2007 Summer Blockbuster to Feature the Chicago Mob

Friends of ours: Jimmy "The Man" Marcello, Frank "The German" Schweihs, Paul Schiro, Joseph "Joey the Clown" Lombardo, John Fecoratta, Tony Spilotro, Billy Dauber, Nick Calabrese., Mario Rainone, Gerald Scarpelli, Richard Cain
Friends of mine: William Hanhardt, Michael Spilotro

As president of the Chicago Crime Commission, former schoolteacher Jim Wagner naturally has an academic interest in the big upcoming "Family Secrets" trial of Outfit bosses and hit men accused of 18 previously unsolved murders.

Founded in 1919 by local business leaders to fight the Outfit's influence in local politics and law enforcement at the dawn of the Al Capone era, the Chicago Crime Commission continues that fight to this day. The commission, at, is now developing two invaluable documents: a new organizational chart of the Chicago Outfit and an index, drawn from federal testimony, of Outfit-friendly Chicago businesses.

"Over the past several years, there has been an attempt to convince the public that the Chicago Outfit is passe, that it's dead," Wagner told me Tuesday in his office. "You've seen the same headlines that I've seen," he said. "But as 'Family Secrets' continues, the public will realize that the Outfit is very much alive, that they have incredible reach and power and that they're capable of unspeakable brutality, not only toward their own but to business associates."

There's more than academic interest at work here. Wagner, from a small Illinois farm outside of Newman, south of Urbana, became a teacher before he was recruited into the FBI, where he spent 30 years. He ran the FBI's Organized Crime section, which helped build cases against hit men like Harry Aleman.

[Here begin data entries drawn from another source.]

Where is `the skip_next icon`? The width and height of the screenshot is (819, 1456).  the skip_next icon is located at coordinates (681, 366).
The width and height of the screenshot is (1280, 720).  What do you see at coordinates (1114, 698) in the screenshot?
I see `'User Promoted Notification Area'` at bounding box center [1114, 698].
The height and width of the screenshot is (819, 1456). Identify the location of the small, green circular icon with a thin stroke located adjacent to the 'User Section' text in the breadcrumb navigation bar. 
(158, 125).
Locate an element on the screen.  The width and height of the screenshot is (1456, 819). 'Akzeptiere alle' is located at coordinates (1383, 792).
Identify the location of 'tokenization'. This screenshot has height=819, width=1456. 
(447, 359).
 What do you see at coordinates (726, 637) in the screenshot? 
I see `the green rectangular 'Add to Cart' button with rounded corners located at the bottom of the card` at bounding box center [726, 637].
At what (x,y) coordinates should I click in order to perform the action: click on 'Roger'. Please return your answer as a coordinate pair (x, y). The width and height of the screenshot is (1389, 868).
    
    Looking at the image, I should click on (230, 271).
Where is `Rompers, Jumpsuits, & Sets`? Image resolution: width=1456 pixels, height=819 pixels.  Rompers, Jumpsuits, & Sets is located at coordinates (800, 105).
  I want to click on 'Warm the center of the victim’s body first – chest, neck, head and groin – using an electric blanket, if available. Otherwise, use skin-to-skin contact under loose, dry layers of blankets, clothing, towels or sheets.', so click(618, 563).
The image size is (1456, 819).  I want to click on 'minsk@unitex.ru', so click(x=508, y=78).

Wagner also helped initiate the recent investigation of the Outfit's favorite cop, William Hanhardt, former chief of detectives for the Chicago Police Department. It was a secret investigation, run off-site because of Hanhardt's vast intelligence network, and it sent fear through City Hall and police headquarters when Hanhardt was charged. Hanhardt later pleaded guilty to running a nationwide jewelry theft ring, aided by intelligence from local law enforcement. By pleading guilty, he spared Chicago, and himself, a trial.

Wagner could not speak specifically about the federal case because he may be called as an expert witness. But he knows the history of the 11 reputed mobsters soon to go on trial. The list includes boss Jimmy "The Man" Marcello, mob enforcers Frank "The German" Schweihs and Paul Schiro, and overlord Joseph Lombardo, called Joey "The Clown," even though he stopped laughing awhile back.

Some of the killings include those of Michael and Anthony Spilotro, reproduced in graphic detail in the movie "Casino" with baseball bats in a ditch in an Indiana cornfield, though it turns out they weren't killed in the corn, but in a suburb after being lured to a meeting.

Also killed was John Fecoratta, who was in charge of hiding the Spilotro bodies that were found too soon. Later, he would go on a robbery of a bingo game where he must have felt like the guy at the crooked card game. He sat down, probably wondering which one of the losers at the table was the sucker, only to realize the sucker's identity, too late, in a brief moment of excruciating clarity.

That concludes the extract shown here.